◆ Task objective:
Lines from the one with "This screenshot has height=827, width=1086." up to and including the one with "Viewport: 640px width, 480px height." are to be copied exactly from the records below, without their pictures.

◆ Data extract:
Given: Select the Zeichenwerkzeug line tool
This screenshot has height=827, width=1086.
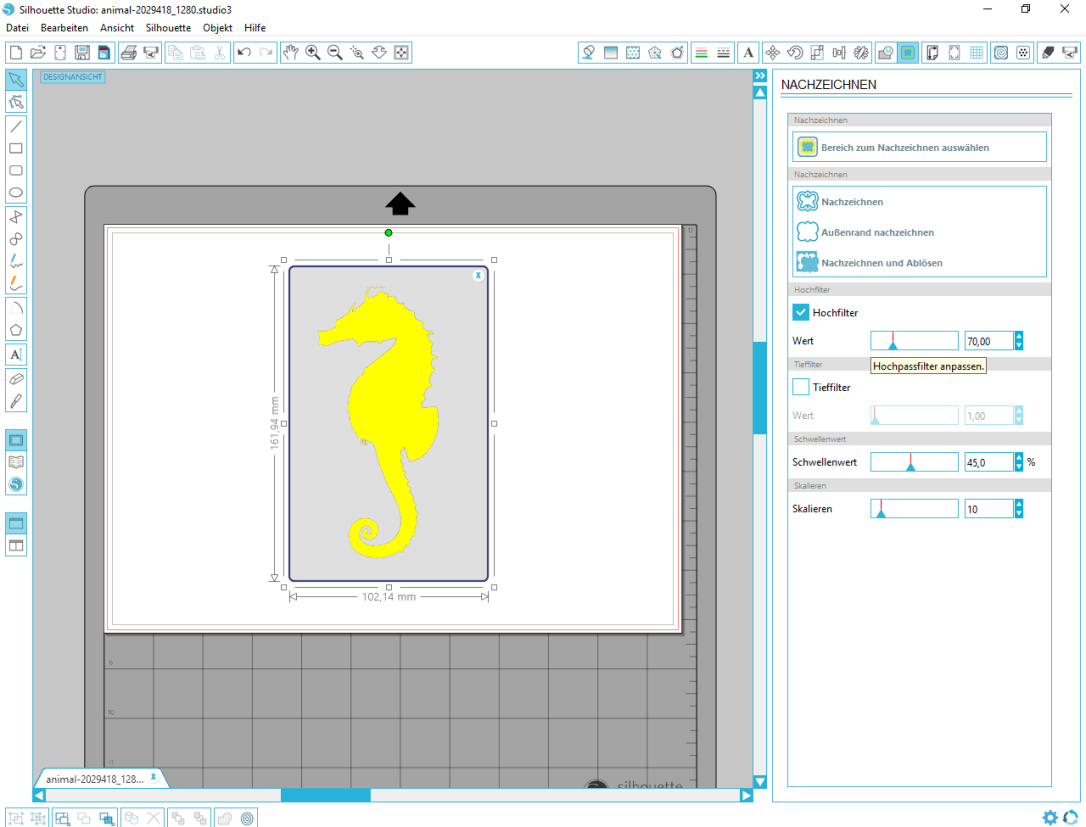Looking at the screenshot, I should pyautogui.click(x=16, y=127).
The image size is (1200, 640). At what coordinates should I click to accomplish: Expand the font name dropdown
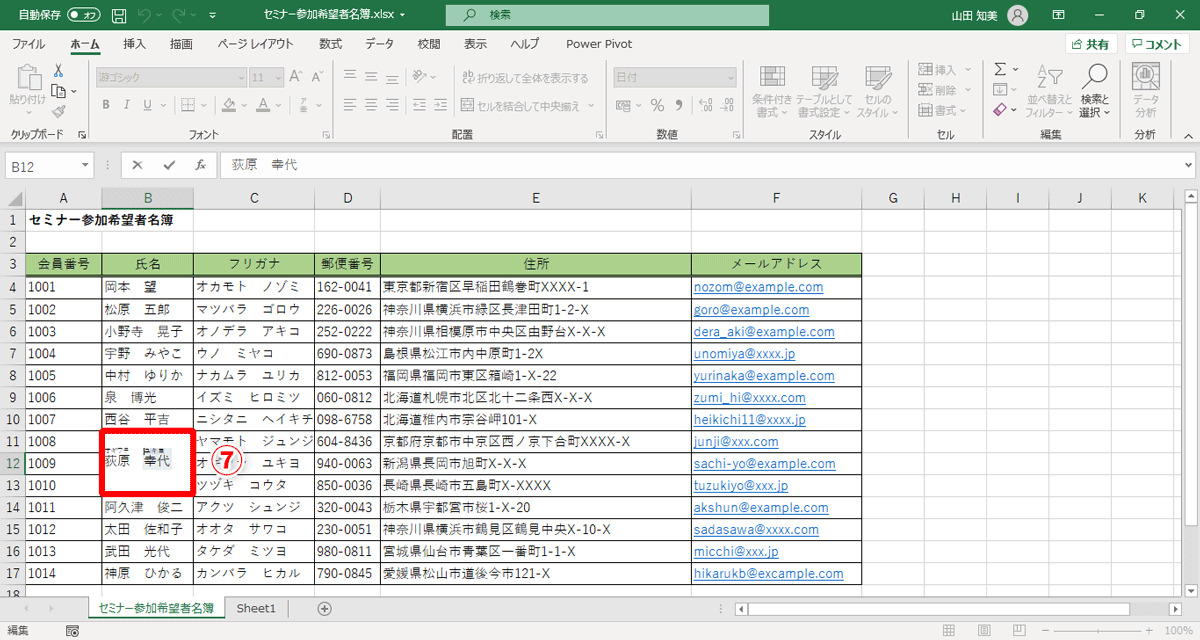239,77
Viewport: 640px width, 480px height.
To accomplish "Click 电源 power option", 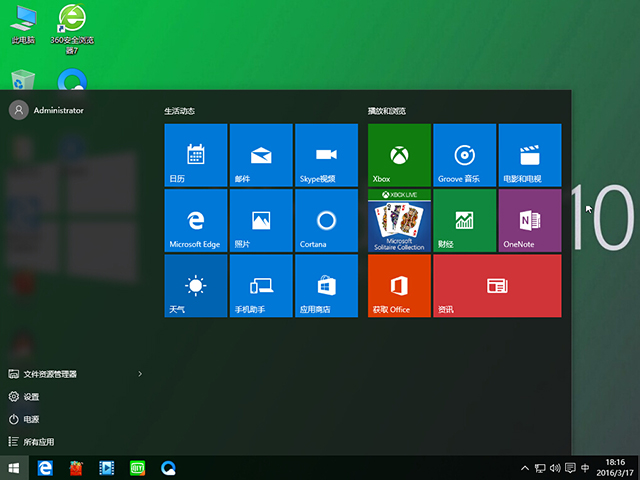I will pyautogui.click(x=32, y=419).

◆ Final answer:
This screenshot has height=827, width=1086.
Looking at the screenshot, I should pyautogui.click(x=16, y=127).
The image size is (1200, 640). At what coordinates should I click to accomplish: Expand the font name dropdown
239,77
Viewport: 640px width, 480px height.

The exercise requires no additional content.